Operation bringt neue Freiheiten
Die Peers in der Klinik und die Therapeutinnen nehmen ihm auch seine Befürchtungen vor der Operation, die nach acht Monaten gleichzeitig an beiden Armen stattfindet. Dabei wird durch Transfer des hinteren Deltamuskels an der Schulter die Ellbogenstreckung rekonstruiert. «Ohne Ellenbogenstrecker sind die Betroffenen im Alltag stark limitiert», erklärt Silvia Schibli, die Chefärztin der Handchirurgie. «Sie können nicht einmal selbst in eine Jacke schlüpfen.» Nach ihrem Eingriff haben Guillaume Girolamos Arme einen grösseren Bewegungsradius, sind stabiler und ermöglichen neue Freiheiten. «Es ist eine komplizierte Operation, die aber sehr zuverlässig ist und so viele Vorteile bringt, dass sie sich unbedingt lohnt», sagt die Chefärztin.
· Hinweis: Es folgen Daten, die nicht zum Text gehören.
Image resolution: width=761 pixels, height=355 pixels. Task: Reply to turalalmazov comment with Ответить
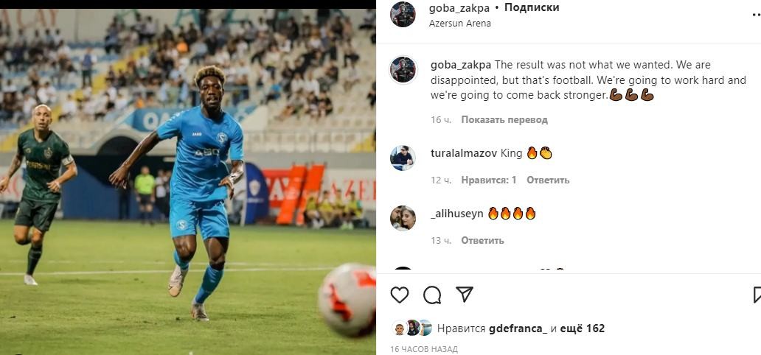548,180
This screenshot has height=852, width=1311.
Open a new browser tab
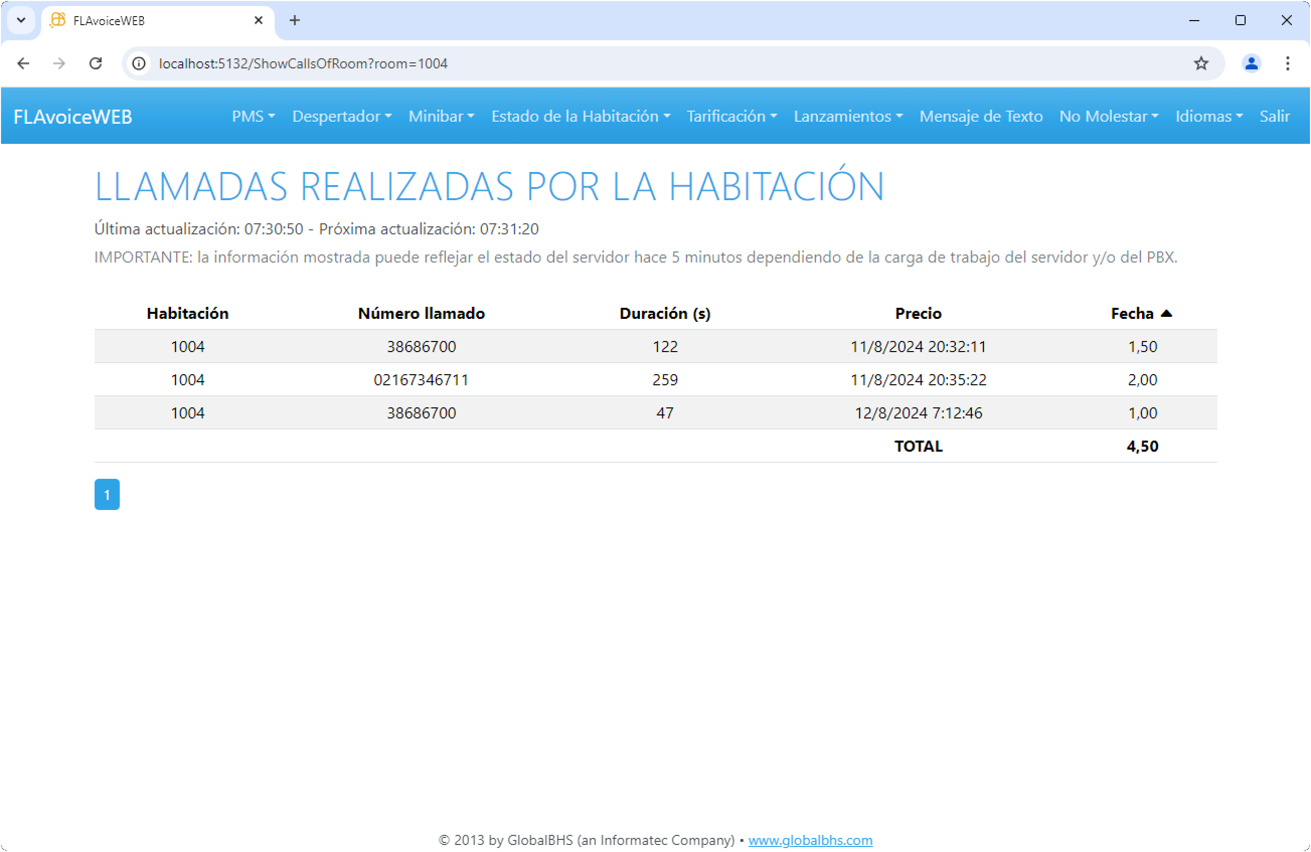point(295,20)
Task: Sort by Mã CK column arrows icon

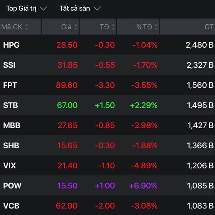Action: 27,27
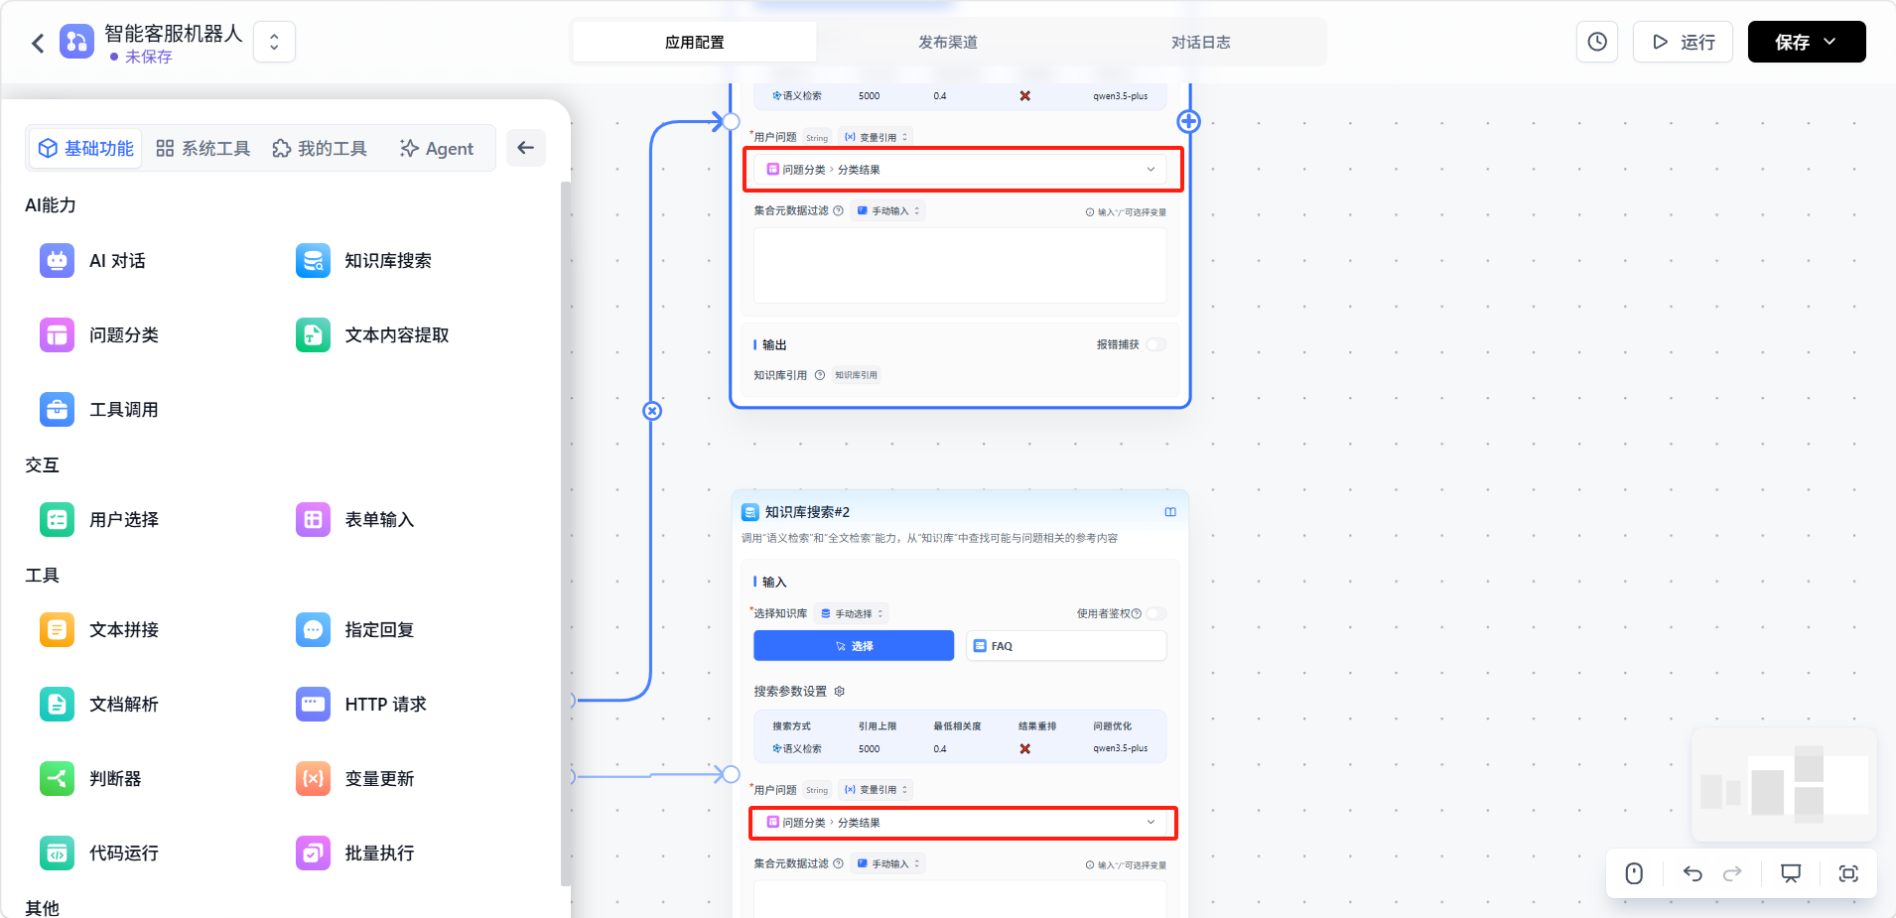Select the HTTP 请求 tool icon
The height and width of the screenshot is (918, 1896).
(x=313, y=705)
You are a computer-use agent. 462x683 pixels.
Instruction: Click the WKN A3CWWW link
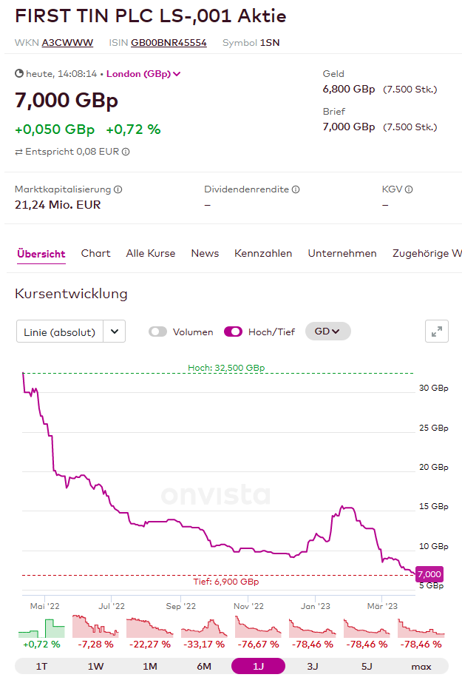tap(67, 43)
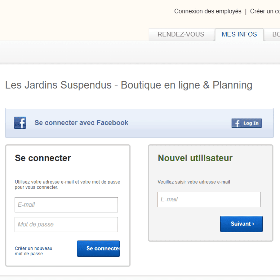Click the large Facebook logo icon
The height and width of the screenshot is (280, 280).
[x=20, y=123]
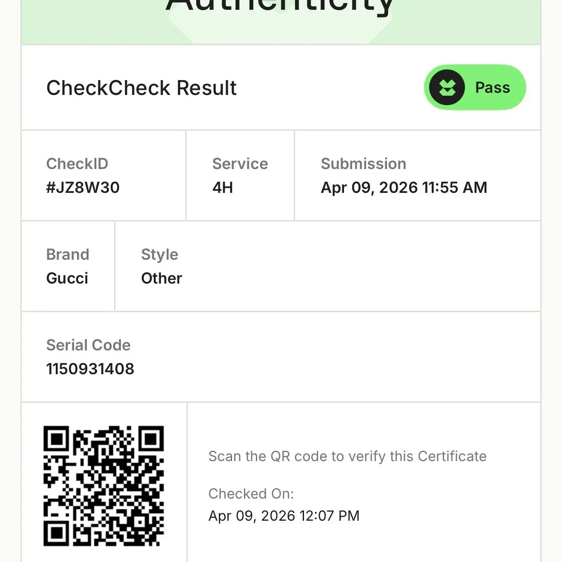
Task: Click the "Scan the QR code" instruction text
Action: [x=347, y=456]
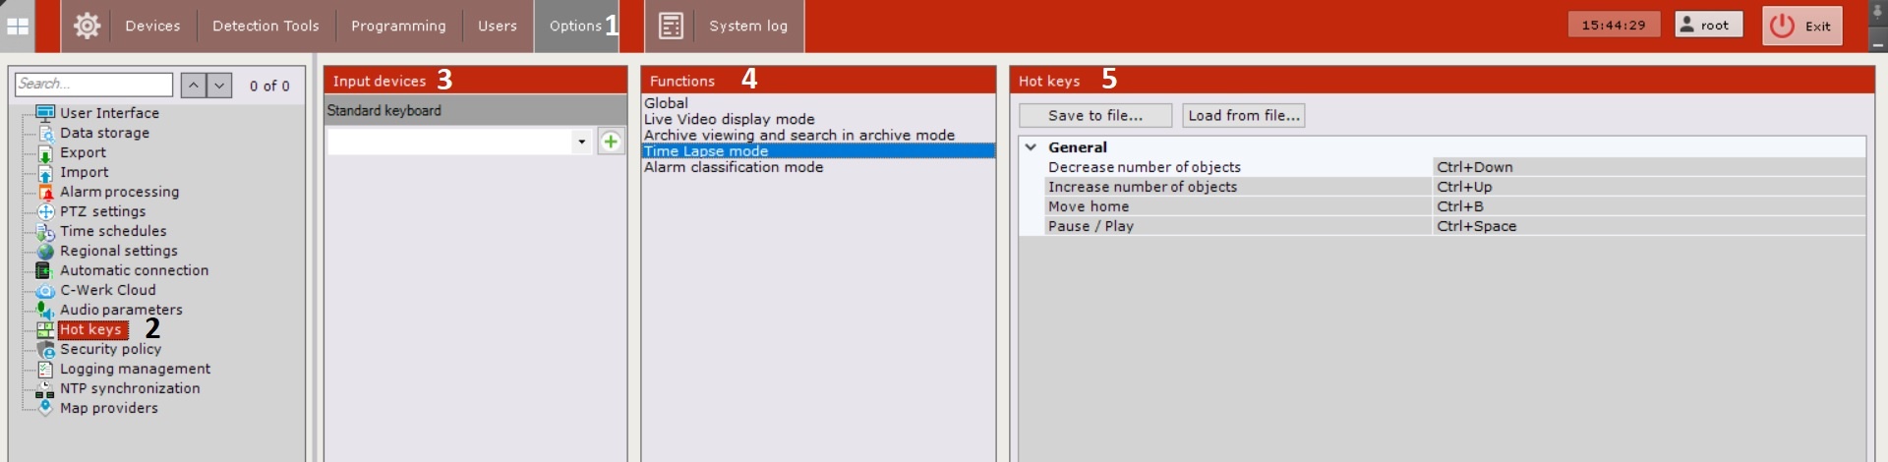
Task: Focus the Search input field
Action: (93, 85)
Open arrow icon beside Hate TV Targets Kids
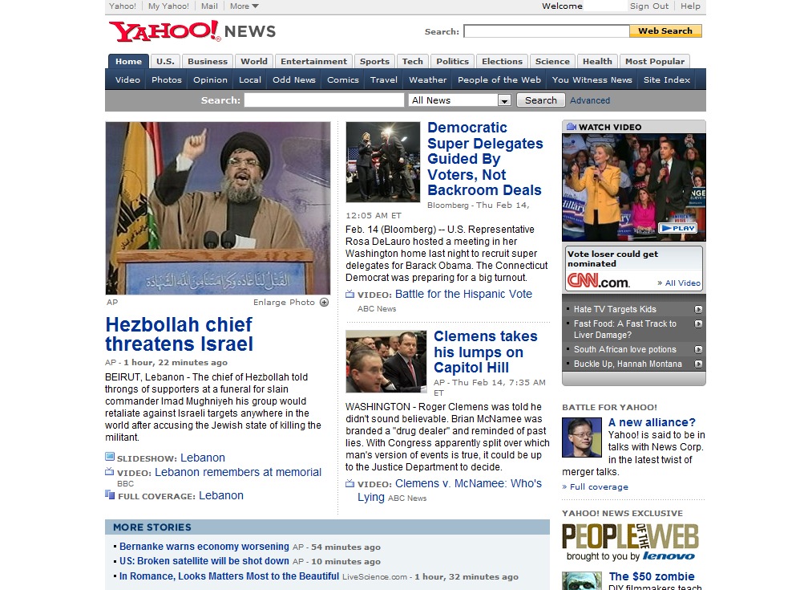Viewport: 812px width, 590px height. (x=698, y=309)
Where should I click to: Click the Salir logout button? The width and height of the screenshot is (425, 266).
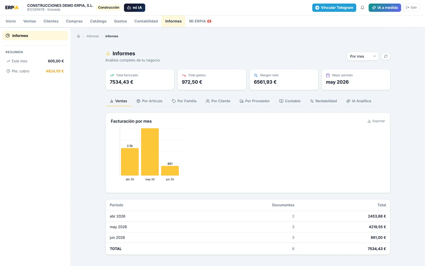pos(411,8)
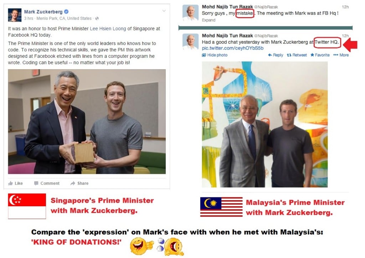
Task: Click the Share arrow icon
Action: pyautogui.click(x=73, y=183)
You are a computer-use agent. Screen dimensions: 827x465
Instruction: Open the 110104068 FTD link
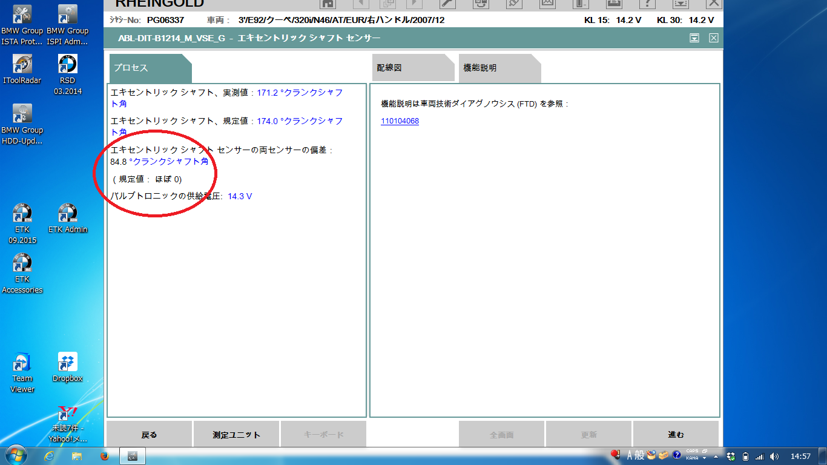pyautogui.click(x=400, y=121)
Guillaume Girolamo erhofft sich, dass dadurch der Transfer einfacher gelingt, er den Rollstuhl besser manövrieren kann – und dass das Autofahren wieder möglich wird. Denn Mobilität ist für sein weiteres Leben eine wichtige Voraussetzung. Nach seinem Austritt aus der Klinik möchte er rasch die Büroarbeit in der Garage seines Vaters wieder aufnehmen. «Mein Ziel ist, meinen Ort zu Hause wieder zu finden – in der Familie, im Berufsleben, in meiner Beziehung.» In die fertig umgebaute Wohnung wird er mit seiner Partnerin einziehen. Sein typisches Lächeln muss er nicht neu lernen. Das hat er über die Monate in Nottwil behalten.